Trapperjon and I quickly switched gears and headed for the dam this morning when I saw 3 gates were open. I had had enough of WRC.
The Horizon was hooked up and ready all we added was an extra anchor.
The shad Jon had cast netted two days ago went to good use.
We started fishing about 9:30.
We anchored both ends of the boat at the cable near the swift current seam and cast out down river with cut shad and one ounce sinkers. 
Letting the bait drift into holes by swinging around with the current.
It usually didn't take long before a rod would get hammered. The best way to hook up was to keep the rod in the holder until it was bent over double.
Shad heads were the best by far of the cut bait. The frisky blue cats would fight hard in the river current.
The blue cats were a good size and by 12:00 we had our limit of twenty.

We briefly fished for white bass with no luck, except for more blue cats hitting the jigs. 
The water was pretty muddy, but in a couple of days, should the gates stay open it will be great.

There were two other boats there, both long casting and one had three big stripers, around 30" big fat ones. The guy was very friendly and gave me a lure like he had been using, he said his personnel best striper there was twenty pounds.

The other long caster only had cat fish luck, but his cat fish were 6 to 8 pounds a piece for a while then the bite died down and they went to fishing down river for the smaller cats.

It was a lot fun catching fish below the dam again.

See you on the water.

SS


----------



## Bankin' On It (Feb 14, 2013)

Nice work SS!


----------



## richk* (Jun 15, 2014)

good report loy


----------



## KevBow (Mar 18, 2011)

Glad someone is catching


----------



## texas_fishing (Aug 25, 2009)

WTG Loy. Would you be back with your long rods  too busy this wkend else I will see you there.


----------



## shadslinger (Aug 21, 2005)

I have trip in the lake tomorrow or i would go ready for Stripers 
It should be great as long as three gates are open,


Sent from my iPhone using Tapatalk


----------



## Ducktracker (Aug 1, 2011)

Good report and nice fish


Sent from my iPhone using Tapatalk


----------



## crappiecandy29 (Aug 20, 2008)

Good report SS.


----------



## dbullard (Feb 13, 2008)

Nice change up.


----------



## Dono (Mar 29, 2011)

nice report and some good blue cats


----------



## FISHROADIE (Apr 2, 2010)

Thanks for the report SS those are some nice cats. I might have to give it a try in the next few days. You did not say if you tried fishing for some hard fighting river crappie. I always like it when they are biting below the dam.


----------



## shadslinger (Aug 21, 2005)

Fishroadie we stopped off the end of the old ramp on the east side and I cast to that deep hole and crawled twin shad bodies back hoping for a white bass or a crappie. Neither came calling.
However the water back in the tube by the gate and wing walls looks great, much better than the river, but we did not fish it.


----------



## Danny O (Apr 14, 2010)

Nice kitty cats SS!


----------



## Jimmy Blue (Nov 20, 2013)

Never fished below the dam.

What ramp is that I see with the dam in the background?


----------



## Sunbeam (Feb 24, 2009)

Loy, did you see any construction activity on the east bank?


----------



## lonepinecountryclub (Jul 18, 2010)

You said you had enough of WRC. I'm guessing they're not biting?


----------



## Bass-Tracker (Dec 23, 2013)

shadslinger said:


> Fishroadie we stopped off the end of the old ramp on the east side and I cast to that deep hole and crawled twin shad bodies back hoping for a white bass or a crappie. Neither came calling.

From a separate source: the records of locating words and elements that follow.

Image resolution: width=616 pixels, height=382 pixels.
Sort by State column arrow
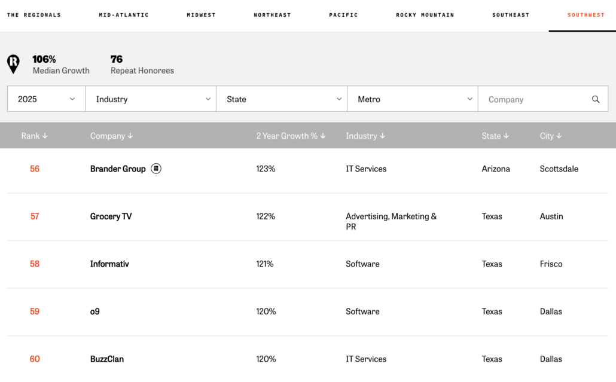coord(506,136)
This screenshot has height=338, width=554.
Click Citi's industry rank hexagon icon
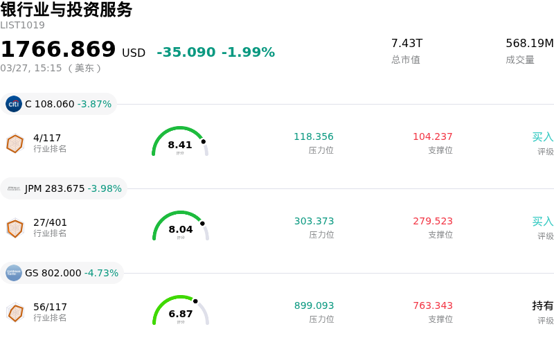click(x=15, y=143)
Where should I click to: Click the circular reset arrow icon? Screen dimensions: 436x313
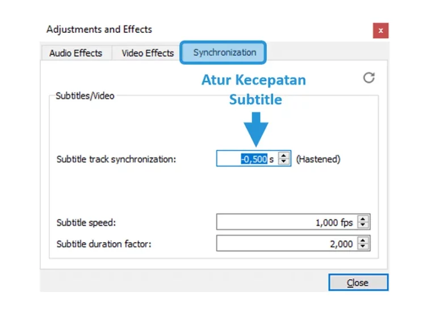coord(368,78)
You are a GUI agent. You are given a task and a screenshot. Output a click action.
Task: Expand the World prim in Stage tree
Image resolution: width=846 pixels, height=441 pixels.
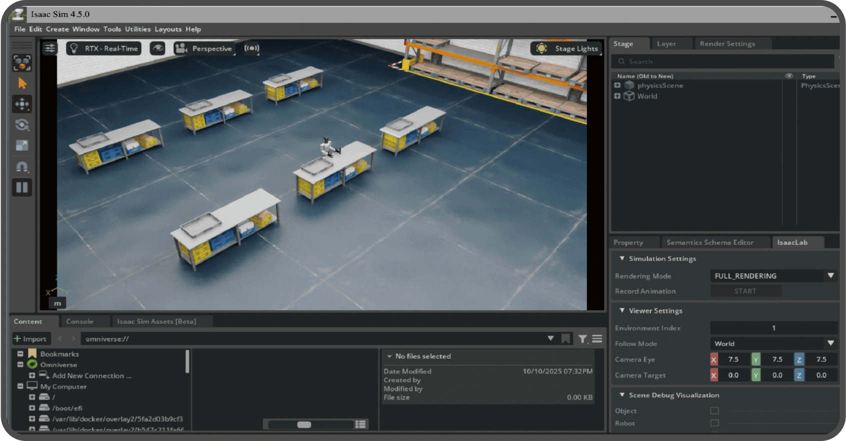(x=618, y=96)
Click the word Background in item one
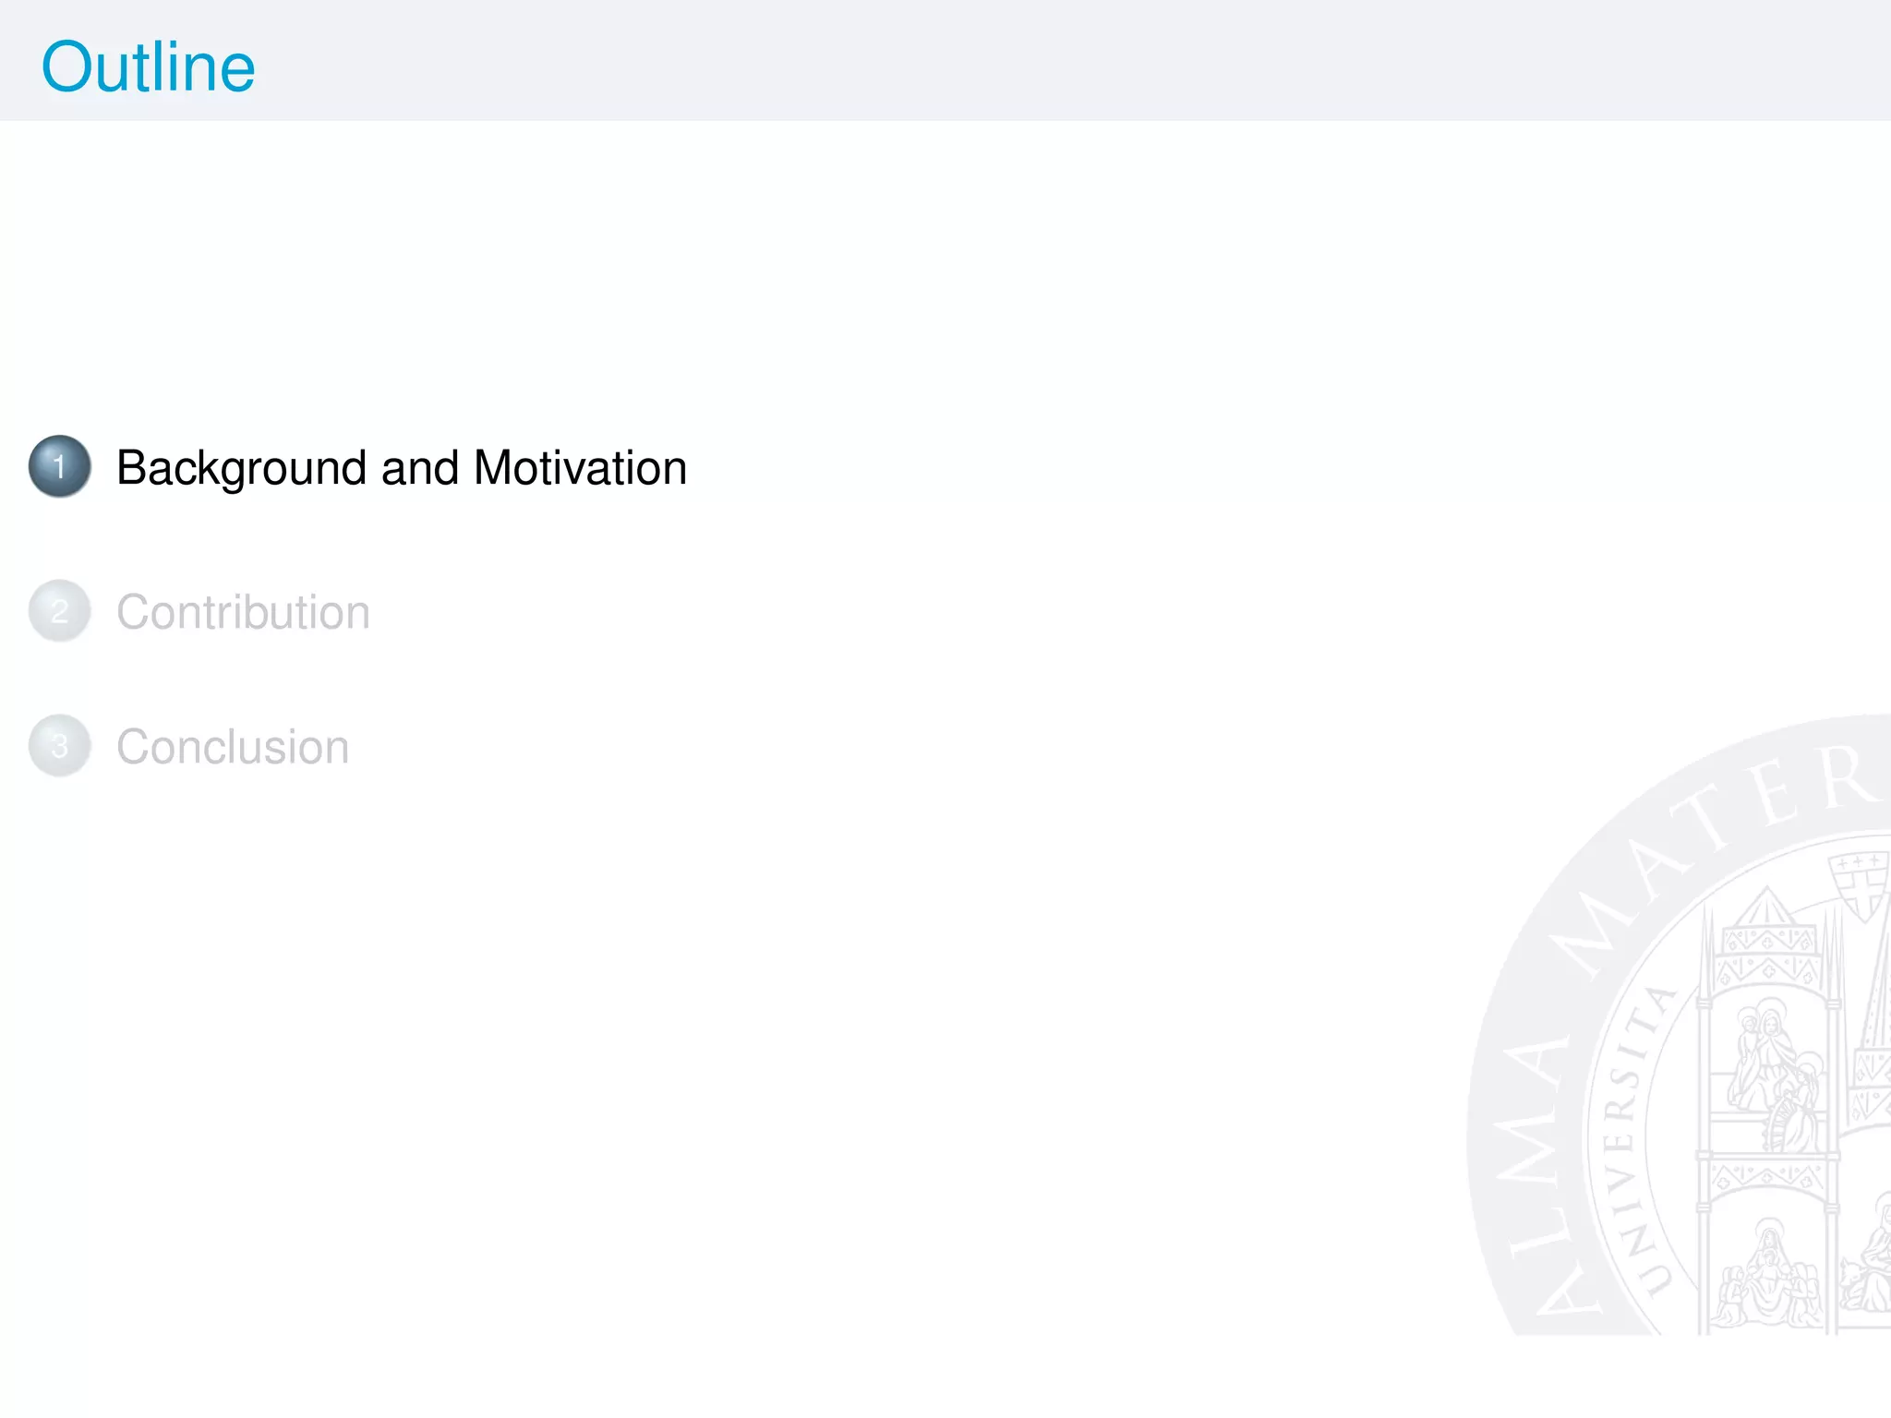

I'm in for a Crappie trip if you take customers after them.

.


----------



## shadslinger (Aug 21, 2005)

WRC might have some fish, pretty sure white bass are there, but muddy water makes em hard to catch.
When I find the crappie I do take trips, but like to have them penned up so to speak before I do.

Jimmy Blue that's the East side ramp and the one to use.

Sunbeam there is some steel bulkhead not yet driven down that's new, cranes around it, and it's where it looks like the water will renter the river. 
Some new concrete there to support it too.


----------